Art Fund calls for export loophole to close
- 21 January 2011
Art Fund Director, Stephen Deuchar has appeared on BBC News today to call for a reform to the current rules around the export of works of art.
When owners apply to take works of outstanding national importance out of the country, they are temporarily export-stopped, giving UK museums the chance to secure them for public collections. If a UK museum wants the work and is able to raise the money by the set deadline, the owner then agrees to sell – and the fundraising commences. However, as this agreement is not legally binding, we are seeing an increasing number of cases when once the museum has raised the money – often through a public appeal – the owner then refuses to sell. This is not only hugely wasteful in time and resources but the lack of certainty creates barriers for donors wishing to support fundraising campaigns and could put members of the public off donating to future appeals – potentially very damaging.
A call for change
We are calling for this loophole to be closed by imposing a binding obligation to sell the export stopped work of art in the event of a matching offer by a UK museum. This will ensure all parties are clear from the start, and will remove the uncertainty among museums when deciding whether to launch a fundraising appeal for an export-stopped work of art.

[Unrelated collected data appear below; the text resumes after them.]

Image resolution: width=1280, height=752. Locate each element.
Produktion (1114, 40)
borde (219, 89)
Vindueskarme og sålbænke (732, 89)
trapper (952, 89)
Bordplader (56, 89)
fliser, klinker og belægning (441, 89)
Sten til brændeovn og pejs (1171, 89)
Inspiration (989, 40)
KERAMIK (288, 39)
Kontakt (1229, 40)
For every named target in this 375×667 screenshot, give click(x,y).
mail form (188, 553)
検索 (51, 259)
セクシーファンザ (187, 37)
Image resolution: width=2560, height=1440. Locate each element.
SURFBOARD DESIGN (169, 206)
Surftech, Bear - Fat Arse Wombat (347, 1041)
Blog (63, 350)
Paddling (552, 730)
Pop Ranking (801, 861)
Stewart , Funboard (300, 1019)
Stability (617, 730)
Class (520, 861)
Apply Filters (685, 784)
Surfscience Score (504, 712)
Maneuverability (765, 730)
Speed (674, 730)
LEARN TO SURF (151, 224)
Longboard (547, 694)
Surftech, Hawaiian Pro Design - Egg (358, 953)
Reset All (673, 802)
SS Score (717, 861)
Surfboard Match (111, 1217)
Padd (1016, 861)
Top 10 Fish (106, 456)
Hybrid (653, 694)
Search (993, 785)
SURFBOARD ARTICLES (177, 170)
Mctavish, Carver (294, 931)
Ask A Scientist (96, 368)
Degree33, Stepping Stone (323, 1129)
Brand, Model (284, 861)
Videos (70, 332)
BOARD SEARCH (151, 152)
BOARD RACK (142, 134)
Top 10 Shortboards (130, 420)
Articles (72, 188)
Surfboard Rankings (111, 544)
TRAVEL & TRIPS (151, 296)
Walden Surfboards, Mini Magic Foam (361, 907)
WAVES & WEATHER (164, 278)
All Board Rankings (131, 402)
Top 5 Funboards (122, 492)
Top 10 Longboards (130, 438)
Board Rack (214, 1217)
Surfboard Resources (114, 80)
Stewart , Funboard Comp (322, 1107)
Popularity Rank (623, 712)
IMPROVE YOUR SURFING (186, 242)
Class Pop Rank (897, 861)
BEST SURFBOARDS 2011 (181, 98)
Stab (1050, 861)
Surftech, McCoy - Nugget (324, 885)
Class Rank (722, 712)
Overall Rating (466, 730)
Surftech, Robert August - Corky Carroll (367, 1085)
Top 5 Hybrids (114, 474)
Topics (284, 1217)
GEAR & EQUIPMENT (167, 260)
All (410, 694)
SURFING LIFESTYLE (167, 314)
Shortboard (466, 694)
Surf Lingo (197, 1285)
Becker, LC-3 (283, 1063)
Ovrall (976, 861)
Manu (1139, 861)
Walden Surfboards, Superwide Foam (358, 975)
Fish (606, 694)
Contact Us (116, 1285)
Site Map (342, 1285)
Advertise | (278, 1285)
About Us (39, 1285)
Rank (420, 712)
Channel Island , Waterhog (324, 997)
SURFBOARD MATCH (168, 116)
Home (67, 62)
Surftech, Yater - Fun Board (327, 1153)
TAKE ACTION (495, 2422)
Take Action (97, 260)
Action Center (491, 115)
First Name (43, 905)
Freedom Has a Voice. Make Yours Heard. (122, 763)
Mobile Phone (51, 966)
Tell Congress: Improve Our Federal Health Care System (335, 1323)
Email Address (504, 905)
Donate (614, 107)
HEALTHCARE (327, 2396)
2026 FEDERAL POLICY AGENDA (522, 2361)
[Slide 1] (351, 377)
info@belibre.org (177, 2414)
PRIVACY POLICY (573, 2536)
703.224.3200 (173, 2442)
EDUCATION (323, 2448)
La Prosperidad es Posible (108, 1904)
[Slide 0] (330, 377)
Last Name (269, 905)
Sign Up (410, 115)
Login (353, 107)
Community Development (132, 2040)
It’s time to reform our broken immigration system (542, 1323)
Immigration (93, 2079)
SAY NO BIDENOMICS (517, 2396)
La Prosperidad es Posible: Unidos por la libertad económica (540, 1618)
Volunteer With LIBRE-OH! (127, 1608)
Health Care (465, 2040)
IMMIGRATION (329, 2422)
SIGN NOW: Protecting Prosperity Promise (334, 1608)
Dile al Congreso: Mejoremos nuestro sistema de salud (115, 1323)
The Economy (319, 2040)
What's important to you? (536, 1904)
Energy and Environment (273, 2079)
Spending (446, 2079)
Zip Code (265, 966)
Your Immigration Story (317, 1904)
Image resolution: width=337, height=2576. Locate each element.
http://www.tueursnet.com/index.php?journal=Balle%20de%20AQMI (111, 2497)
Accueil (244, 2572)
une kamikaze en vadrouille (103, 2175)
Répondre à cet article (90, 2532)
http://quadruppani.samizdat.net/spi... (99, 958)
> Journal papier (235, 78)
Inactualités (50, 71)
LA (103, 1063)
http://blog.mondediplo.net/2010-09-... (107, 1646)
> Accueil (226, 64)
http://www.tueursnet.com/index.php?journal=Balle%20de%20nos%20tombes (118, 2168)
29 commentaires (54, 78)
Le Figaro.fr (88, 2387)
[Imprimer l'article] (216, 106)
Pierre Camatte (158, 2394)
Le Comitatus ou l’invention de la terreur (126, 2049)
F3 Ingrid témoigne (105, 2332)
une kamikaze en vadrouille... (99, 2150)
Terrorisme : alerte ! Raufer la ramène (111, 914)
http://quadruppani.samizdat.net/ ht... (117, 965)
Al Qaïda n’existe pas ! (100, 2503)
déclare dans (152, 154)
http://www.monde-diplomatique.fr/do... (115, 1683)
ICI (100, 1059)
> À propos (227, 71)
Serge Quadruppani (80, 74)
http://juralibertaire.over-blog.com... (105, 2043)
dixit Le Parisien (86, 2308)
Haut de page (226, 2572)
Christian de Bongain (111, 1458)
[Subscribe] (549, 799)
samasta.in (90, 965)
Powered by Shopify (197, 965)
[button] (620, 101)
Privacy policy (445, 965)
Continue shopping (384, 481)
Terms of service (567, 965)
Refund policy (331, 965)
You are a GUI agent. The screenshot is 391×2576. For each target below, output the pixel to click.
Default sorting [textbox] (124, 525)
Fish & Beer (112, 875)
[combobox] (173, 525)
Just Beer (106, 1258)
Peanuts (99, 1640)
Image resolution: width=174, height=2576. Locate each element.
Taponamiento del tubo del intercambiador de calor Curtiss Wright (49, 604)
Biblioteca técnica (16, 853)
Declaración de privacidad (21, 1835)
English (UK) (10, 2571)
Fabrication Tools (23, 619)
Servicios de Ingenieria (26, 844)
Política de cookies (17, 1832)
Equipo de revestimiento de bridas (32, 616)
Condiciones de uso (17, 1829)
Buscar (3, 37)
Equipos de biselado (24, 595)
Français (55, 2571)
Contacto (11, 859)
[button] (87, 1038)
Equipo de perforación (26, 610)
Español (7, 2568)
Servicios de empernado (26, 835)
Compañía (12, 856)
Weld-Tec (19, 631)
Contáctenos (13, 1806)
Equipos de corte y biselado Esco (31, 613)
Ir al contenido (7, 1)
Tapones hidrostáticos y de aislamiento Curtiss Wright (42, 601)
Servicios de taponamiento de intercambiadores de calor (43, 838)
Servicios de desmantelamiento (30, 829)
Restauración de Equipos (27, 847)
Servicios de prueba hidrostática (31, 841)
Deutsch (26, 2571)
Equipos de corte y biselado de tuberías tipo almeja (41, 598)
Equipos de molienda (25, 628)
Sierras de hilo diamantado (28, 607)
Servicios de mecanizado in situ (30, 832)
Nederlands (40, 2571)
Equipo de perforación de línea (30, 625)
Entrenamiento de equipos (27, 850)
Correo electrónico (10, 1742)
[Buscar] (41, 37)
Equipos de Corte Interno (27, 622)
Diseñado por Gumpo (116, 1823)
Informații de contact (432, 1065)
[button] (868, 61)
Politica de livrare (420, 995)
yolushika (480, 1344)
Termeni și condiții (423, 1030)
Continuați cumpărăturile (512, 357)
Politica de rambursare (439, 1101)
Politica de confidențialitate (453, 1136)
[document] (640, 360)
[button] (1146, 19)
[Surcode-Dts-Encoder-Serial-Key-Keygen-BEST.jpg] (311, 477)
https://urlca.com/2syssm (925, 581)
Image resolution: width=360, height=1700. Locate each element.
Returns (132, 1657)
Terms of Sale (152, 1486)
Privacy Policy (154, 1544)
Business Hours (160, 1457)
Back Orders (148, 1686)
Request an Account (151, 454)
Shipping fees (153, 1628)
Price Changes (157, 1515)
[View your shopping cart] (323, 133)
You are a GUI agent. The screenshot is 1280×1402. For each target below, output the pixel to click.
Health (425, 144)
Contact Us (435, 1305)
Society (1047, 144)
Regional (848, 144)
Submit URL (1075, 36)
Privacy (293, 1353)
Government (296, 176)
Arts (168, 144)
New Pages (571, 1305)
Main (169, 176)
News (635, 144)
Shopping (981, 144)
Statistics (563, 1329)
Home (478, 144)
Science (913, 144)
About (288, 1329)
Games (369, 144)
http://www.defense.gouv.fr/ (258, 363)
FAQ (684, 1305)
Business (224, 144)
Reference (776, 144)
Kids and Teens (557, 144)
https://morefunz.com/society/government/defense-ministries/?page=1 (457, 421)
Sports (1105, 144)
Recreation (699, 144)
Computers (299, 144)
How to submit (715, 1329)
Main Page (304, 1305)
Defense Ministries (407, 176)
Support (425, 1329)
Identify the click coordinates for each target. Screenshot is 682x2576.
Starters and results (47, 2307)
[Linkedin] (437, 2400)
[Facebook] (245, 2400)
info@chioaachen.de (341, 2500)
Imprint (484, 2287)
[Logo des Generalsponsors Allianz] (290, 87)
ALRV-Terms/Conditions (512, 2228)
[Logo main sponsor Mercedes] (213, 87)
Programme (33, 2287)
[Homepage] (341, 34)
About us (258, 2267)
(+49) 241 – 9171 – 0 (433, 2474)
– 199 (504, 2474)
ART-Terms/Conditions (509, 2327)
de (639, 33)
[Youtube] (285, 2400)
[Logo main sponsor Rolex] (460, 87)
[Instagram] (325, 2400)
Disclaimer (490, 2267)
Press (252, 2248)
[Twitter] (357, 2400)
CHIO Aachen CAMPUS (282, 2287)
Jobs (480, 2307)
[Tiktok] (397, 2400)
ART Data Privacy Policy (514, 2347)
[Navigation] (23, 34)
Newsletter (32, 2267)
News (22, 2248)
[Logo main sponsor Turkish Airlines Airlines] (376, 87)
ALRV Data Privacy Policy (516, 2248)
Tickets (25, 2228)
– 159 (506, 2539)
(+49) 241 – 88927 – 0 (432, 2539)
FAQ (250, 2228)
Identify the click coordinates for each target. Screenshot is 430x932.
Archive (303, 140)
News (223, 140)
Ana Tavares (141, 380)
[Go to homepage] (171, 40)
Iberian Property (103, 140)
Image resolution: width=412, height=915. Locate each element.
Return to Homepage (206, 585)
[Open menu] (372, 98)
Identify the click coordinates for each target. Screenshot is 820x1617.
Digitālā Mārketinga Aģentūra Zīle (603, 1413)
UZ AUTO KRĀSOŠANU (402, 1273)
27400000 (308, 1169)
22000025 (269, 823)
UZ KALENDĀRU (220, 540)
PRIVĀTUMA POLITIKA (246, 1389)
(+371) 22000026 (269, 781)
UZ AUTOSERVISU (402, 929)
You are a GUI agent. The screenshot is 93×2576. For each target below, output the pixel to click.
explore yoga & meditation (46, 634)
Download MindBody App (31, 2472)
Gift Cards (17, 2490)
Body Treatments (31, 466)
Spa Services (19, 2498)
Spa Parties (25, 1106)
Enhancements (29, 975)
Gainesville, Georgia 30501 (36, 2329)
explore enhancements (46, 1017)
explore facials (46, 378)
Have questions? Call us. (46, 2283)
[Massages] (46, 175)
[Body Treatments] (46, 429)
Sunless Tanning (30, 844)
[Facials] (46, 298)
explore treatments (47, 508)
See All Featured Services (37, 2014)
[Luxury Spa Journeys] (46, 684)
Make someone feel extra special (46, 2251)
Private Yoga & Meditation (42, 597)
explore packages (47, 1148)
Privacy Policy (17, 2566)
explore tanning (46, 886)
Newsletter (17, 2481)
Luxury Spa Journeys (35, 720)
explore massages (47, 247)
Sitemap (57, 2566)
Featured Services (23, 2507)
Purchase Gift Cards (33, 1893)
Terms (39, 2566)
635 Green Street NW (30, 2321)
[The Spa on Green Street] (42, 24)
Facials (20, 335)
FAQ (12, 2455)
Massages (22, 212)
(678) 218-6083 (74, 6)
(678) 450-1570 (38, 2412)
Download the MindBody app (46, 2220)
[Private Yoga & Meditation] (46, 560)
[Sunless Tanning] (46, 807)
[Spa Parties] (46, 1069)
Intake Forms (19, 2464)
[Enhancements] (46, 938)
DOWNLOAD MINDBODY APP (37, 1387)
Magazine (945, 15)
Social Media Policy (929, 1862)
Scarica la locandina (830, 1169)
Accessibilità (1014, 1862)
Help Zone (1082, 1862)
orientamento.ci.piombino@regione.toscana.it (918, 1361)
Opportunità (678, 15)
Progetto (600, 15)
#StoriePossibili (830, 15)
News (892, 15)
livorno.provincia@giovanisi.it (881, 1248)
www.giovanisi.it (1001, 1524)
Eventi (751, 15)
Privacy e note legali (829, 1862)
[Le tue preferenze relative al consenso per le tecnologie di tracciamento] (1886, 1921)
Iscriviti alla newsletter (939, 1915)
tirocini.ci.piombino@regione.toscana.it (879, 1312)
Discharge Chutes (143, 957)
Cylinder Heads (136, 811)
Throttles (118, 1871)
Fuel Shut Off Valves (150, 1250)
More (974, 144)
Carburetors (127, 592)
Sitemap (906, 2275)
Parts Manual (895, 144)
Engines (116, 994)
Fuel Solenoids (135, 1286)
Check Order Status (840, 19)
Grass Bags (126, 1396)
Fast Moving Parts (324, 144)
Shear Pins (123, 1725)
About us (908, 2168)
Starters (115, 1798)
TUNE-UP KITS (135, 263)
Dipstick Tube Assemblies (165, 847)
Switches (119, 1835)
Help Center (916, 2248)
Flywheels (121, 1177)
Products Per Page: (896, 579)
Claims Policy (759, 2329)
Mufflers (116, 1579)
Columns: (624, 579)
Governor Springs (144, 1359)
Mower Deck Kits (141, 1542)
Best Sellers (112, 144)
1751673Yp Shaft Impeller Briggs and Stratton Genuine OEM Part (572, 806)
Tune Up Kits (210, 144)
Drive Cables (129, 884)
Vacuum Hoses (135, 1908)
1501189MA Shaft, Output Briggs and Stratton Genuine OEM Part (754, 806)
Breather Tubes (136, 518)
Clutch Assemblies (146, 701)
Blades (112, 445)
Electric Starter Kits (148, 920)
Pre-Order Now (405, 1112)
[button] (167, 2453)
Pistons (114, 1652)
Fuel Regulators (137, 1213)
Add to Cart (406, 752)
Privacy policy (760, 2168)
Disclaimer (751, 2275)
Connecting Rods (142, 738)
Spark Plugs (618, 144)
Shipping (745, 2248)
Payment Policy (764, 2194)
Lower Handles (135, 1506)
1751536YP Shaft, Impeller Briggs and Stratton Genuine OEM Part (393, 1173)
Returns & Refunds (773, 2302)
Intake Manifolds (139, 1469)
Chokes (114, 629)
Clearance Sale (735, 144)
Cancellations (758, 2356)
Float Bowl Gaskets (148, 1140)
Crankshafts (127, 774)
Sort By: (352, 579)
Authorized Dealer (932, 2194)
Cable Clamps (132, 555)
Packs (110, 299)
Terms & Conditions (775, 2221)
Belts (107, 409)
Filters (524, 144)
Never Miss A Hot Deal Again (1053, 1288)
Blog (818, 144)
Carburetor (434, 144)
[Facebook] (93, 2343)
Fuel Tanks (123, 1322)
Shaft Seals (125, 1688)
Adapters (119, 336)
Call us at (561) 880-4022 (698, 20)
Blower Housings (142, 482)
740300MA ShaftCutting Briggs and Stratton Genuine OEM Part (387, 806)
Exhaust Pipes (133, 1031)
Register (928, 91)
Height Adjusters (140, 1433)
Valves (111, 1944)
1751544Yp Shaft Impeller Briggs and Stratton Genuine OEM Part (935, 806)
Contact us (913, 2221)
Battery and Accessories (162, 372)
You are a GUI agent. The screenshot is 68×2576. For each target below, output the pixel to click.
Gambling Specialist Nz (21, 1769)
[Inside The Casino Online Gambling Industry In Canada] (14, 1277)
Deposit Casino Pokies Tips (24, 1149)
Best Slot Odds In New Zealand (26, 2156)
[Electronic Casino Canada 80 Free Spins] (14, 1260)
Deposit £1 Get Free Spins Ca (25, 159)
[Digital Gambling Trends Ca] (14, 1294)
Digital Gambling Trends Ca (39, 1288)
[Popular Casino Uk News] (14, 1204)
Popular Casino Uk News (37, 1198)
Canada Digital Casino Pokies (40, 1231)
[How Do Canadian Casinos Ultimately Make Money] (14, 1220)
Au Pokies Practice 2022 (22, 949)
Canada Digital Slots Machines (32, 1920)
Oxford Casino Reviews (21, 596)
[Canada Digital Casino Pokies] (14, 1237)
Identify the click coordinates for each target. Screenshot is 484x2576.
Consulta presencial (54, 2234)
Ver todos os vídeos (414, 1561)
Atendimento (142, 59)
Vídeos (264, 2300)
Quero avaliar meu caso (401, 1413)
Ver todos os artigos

The call follows yesterday’s news that William Hoare of Bath’s Portrait of Ayuba Suleiman Diallo will go on long-term loan to the National Portrait Gallery, rather than become part of its permanent collection, despite a successful fundraising campaign to acquire it. Although this is an example of how good relations between vendor and museum have resulted in a five year loan agreement, the painting could have been secured for the gallery’s permanent collection with this simple change to the export system.